-- Begin RECORDS TO PROCESS --

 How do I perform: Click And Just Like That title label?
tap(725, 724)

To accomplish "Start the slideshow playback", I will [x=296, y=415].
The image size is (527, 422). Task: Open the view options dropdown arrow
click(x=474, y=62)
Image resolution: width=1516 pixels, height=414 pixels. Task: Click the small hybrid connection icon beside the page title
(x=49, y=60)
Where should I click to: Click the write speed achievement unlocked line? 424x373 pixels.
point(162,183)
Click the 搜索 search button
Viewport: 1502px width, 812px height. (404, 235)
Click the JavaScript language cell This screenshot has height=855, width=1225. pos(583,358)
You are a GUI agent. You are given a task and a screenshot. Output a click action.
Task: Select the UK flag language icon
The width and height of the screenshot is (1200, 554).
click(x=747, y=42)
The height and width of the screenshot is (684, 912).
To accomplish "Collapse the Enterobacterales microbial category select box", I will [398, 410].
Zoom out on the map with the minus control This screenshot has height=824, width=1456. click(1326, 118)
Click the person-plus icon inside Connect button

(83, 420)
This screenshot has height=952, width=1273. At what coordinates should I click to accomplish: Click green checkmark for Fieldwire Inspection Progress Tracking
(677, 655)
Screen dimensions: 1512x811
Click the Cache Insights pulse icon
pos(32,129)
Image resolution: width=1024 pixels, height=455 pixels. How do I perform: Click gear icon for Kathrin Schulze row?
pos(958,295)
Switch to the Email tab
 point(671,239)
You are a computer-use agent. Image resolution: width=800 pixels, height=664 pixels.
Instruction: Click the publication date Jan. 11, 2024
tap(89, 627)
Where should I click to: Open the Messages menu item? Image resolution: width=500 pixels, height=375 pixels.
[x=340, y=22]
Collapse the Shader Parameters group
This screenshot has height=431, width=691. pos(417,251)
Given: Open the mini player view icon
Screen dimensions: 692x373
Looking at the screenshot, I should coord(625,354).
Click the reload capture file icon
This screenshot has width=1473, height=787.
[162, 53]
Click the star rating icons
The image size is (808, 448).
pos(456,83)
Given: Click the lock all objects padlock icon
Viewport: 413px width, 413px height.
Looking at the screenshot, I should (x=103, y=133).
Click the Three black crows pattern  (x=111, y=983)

-- End RECORDS TO PROCESS --

Collect every line of the material above that contains the word "perform", and copy each one in full.

 How do I perform: Click And Just Like That title label?
Image resolution: width=1024 pixels, height=455 pixels. How do I perform: Click gear icon for Kathrin Schulze row?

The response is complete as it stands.